§ TASK TO CARRY OUT
Reproduce the part of the records that opens with the line containing "This screenshot has width=1300, height=924." and closes with the line containing "pyautogui.click(x=150, y=711)", both lines included. Leave the pictures out of your answer.

§ STORED ROWS

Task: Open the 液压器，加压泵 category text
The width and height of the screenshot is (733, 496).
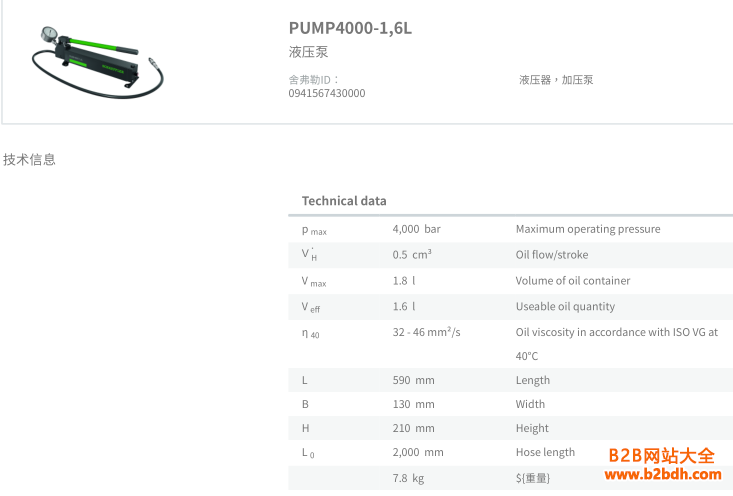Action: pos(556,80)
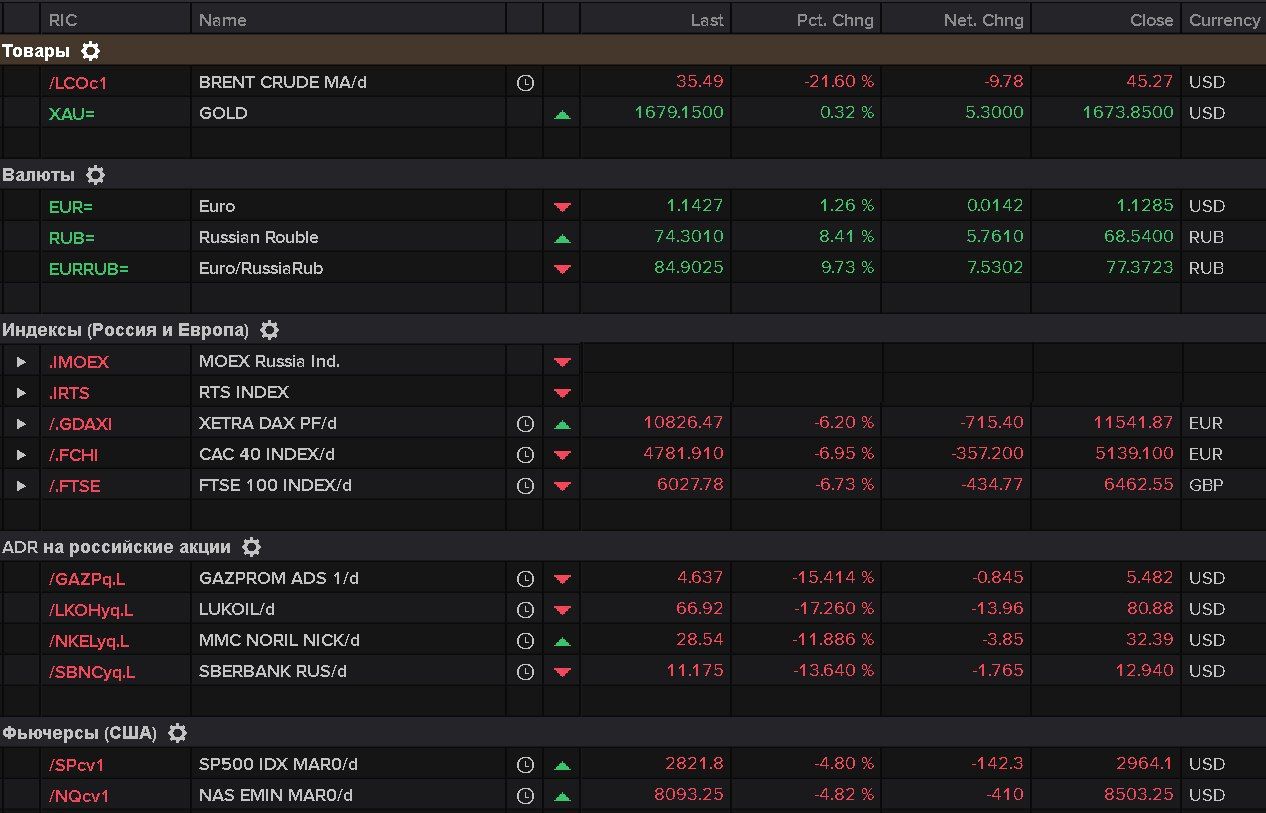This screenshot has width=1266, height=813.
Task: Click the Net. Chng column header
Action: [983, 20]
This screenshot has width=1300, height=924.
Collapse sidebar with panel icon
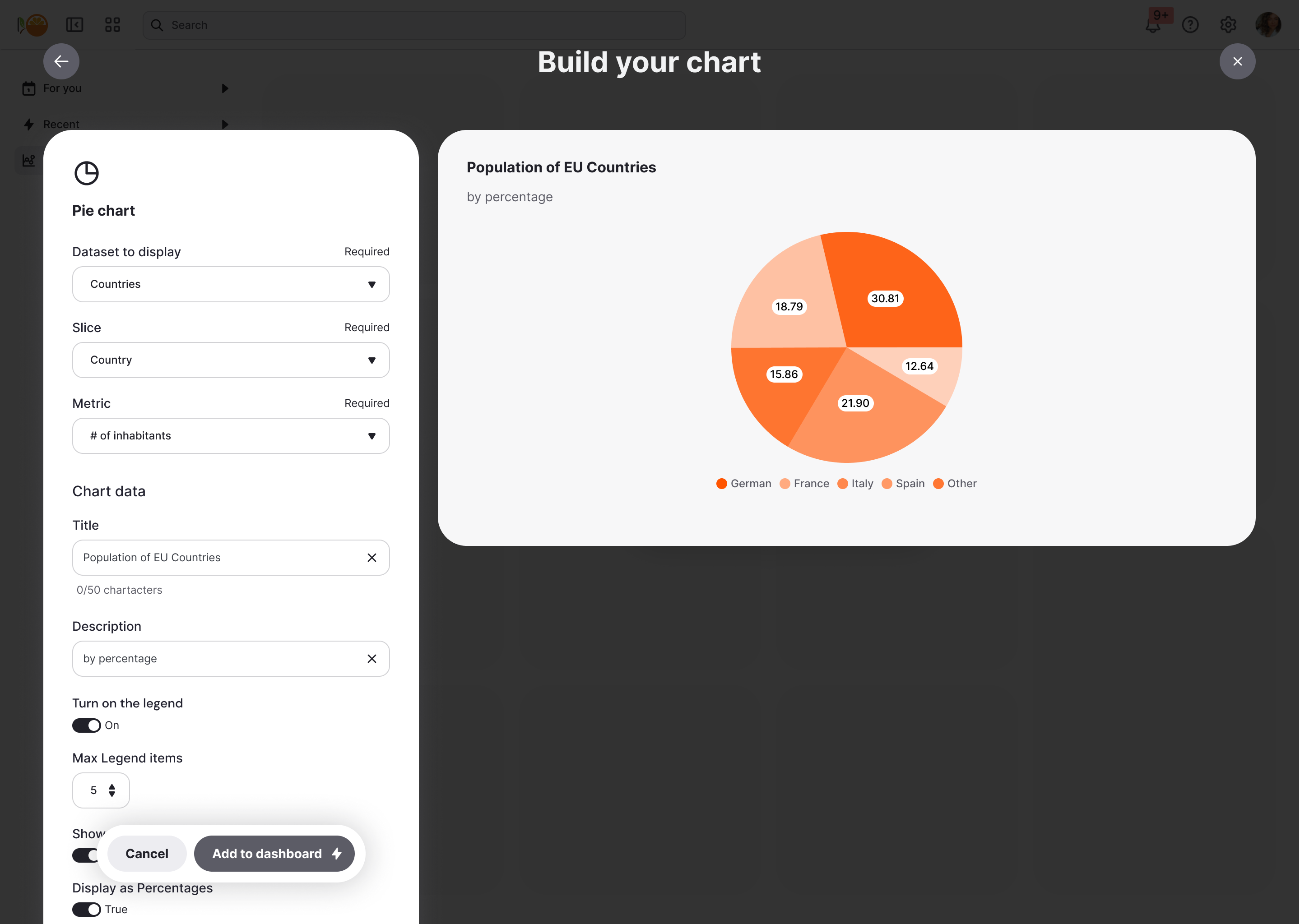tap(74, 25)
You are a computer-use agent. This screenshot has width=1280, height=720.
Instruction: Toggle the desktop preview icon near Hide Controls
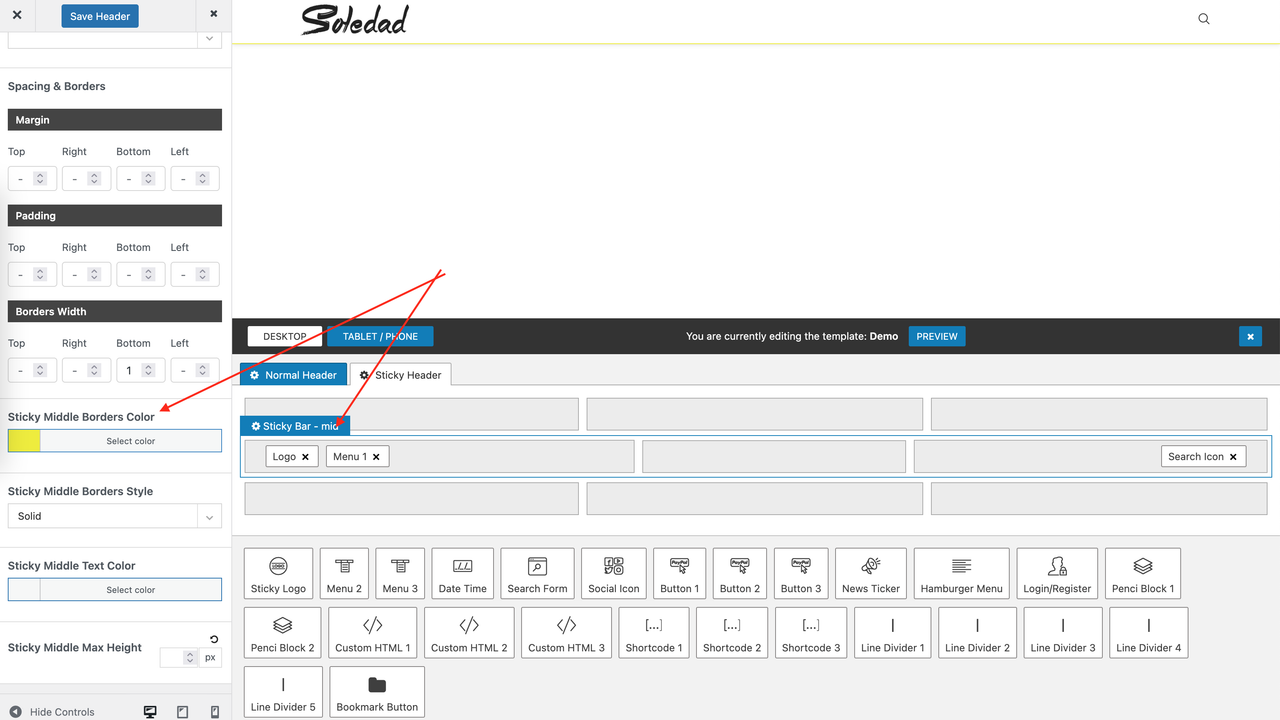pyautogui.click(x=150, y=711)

==

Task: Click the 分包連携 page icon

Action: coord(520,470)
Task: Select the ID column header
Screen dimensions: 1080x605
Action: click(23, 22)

==

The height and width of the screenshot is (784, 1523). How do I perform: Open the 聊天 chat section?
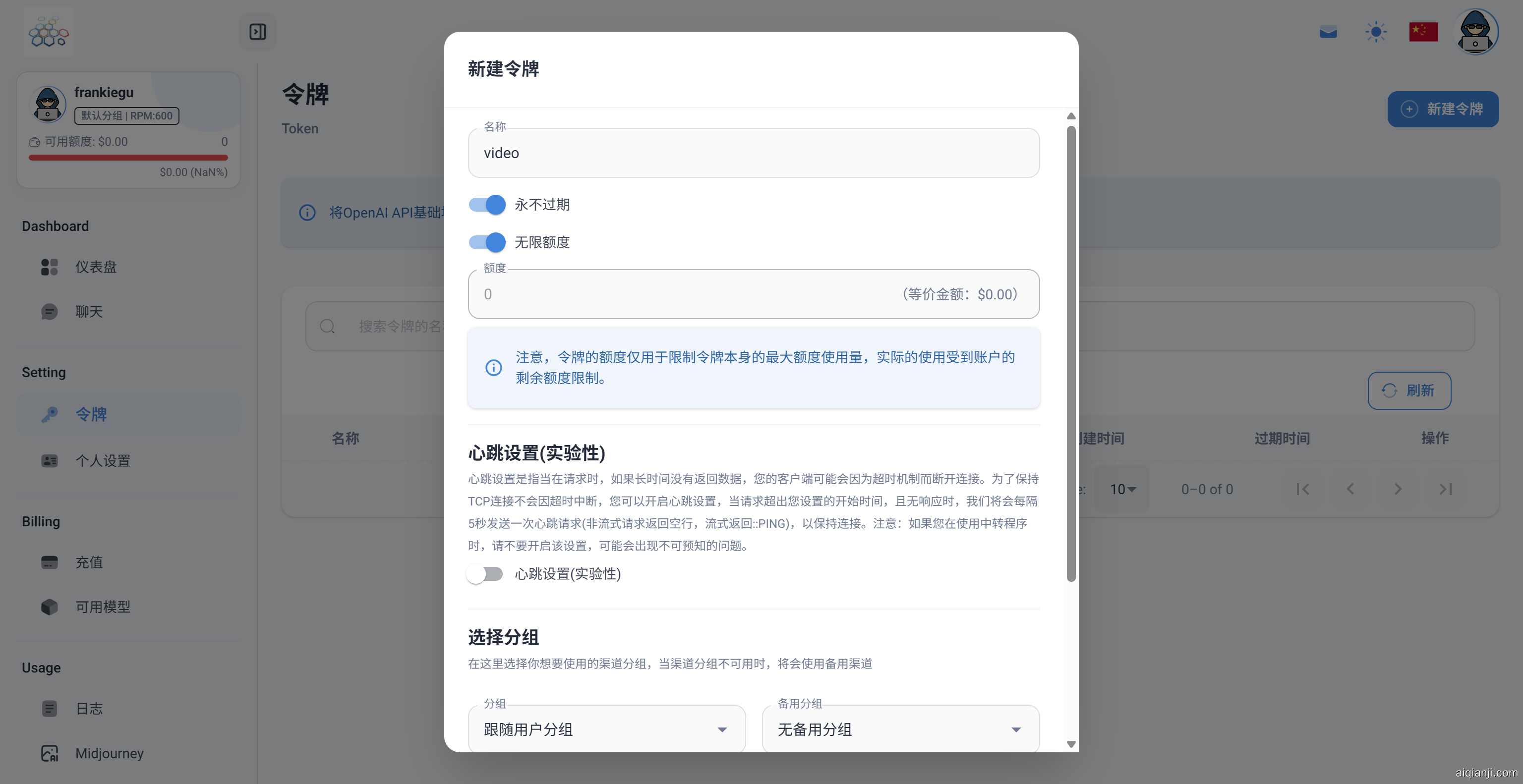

§ SOLUTION
This screenshot has width=1300, height=924.
Collapse sidebar with panel icon
tap(74, 25)
You are a computer-use agent. This screenshot has width=1280, height=720.
Instruction: Toggle the desktop preview icon near Hide Controls
pyautogui.click(x=150, y=711)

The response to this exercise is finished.